Entries for locating text and elements.
-*-*-

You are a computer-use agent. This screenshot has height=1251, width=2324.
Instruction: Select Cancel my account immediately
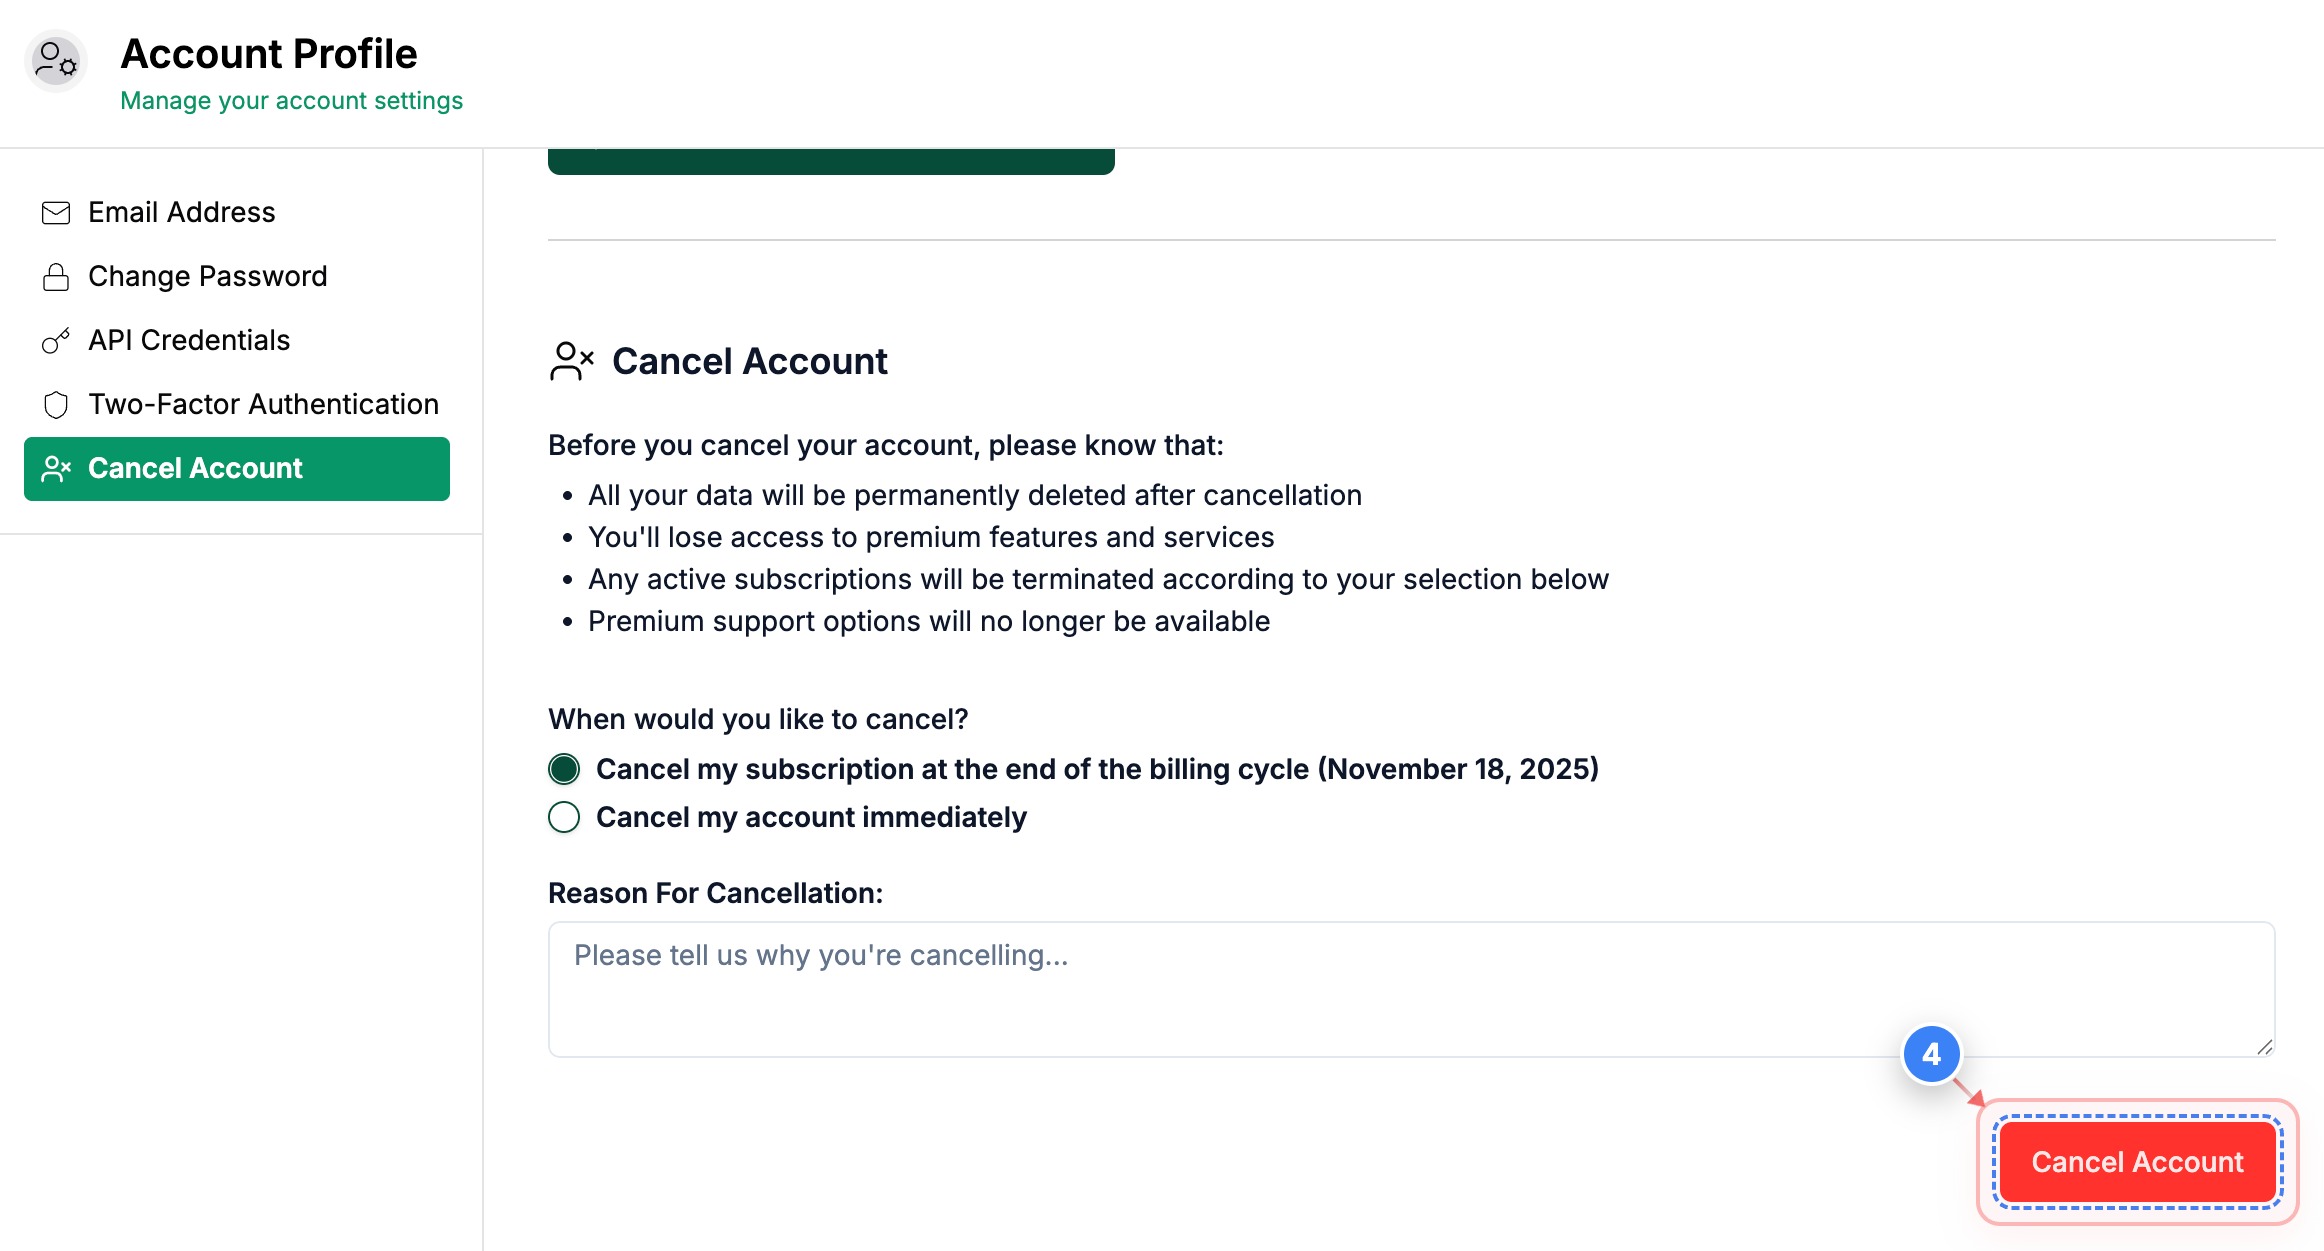click(564, 817)
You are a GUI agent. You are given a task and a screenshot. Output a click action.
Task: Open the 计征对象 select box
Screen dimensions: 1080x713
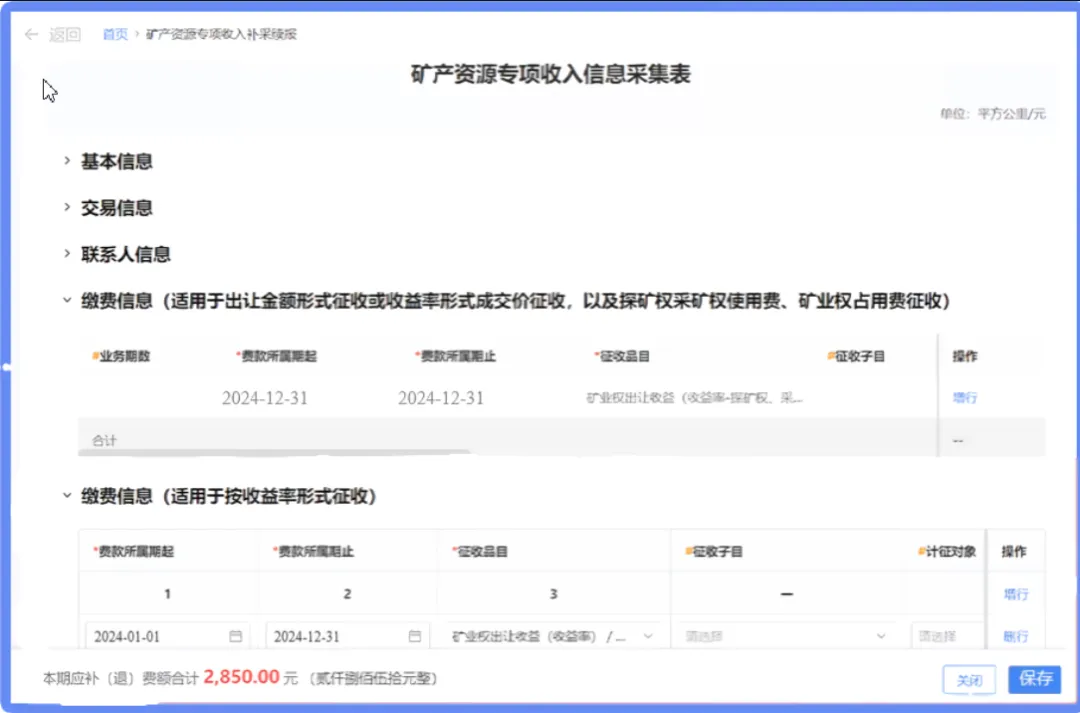(945, 636)
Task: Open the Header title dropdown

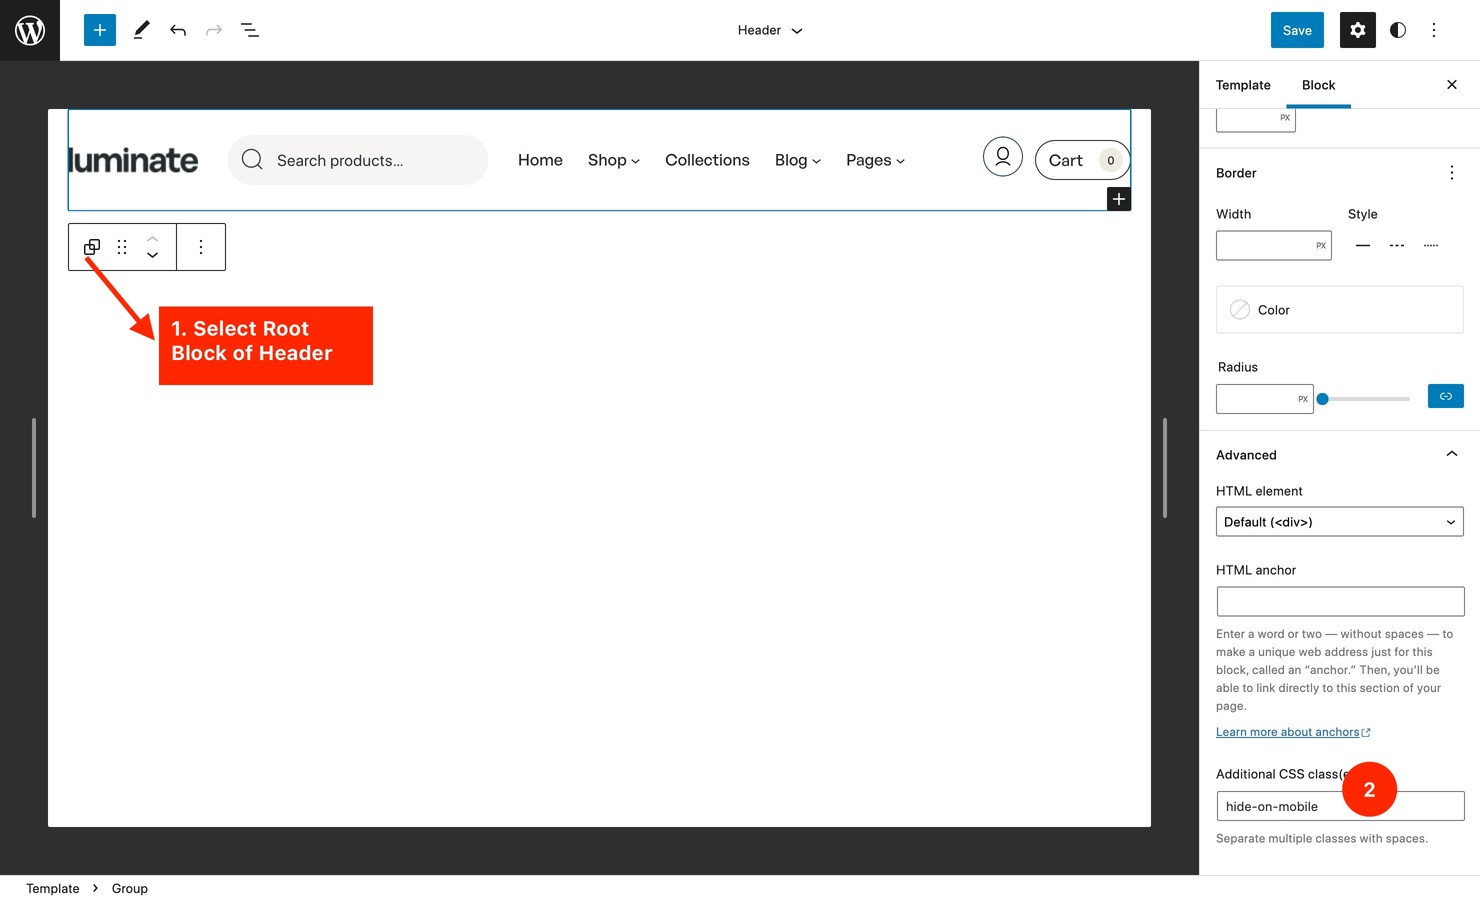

-*-*-

Direction.
Scale the listing by rewriting all its lines, requests included, with every coordinate in the answers multiplied by 2.2 and rounded to the nearest whole number, halves rounding up. Leave the pictures out of your answer.

Answer for the task.
You are a computer-use agent. This screenshot has height=1251, width=2324.
Instruction: Select Cancel my account immediately
click(1241, 1797)
You are a GUI agent. You are given a task and a screenshot. Output a click action.
Task: Open the 计征对象 select box
Screen dimensions: 1080x713
(2079, 1399)
Task: Open the Header title dropdown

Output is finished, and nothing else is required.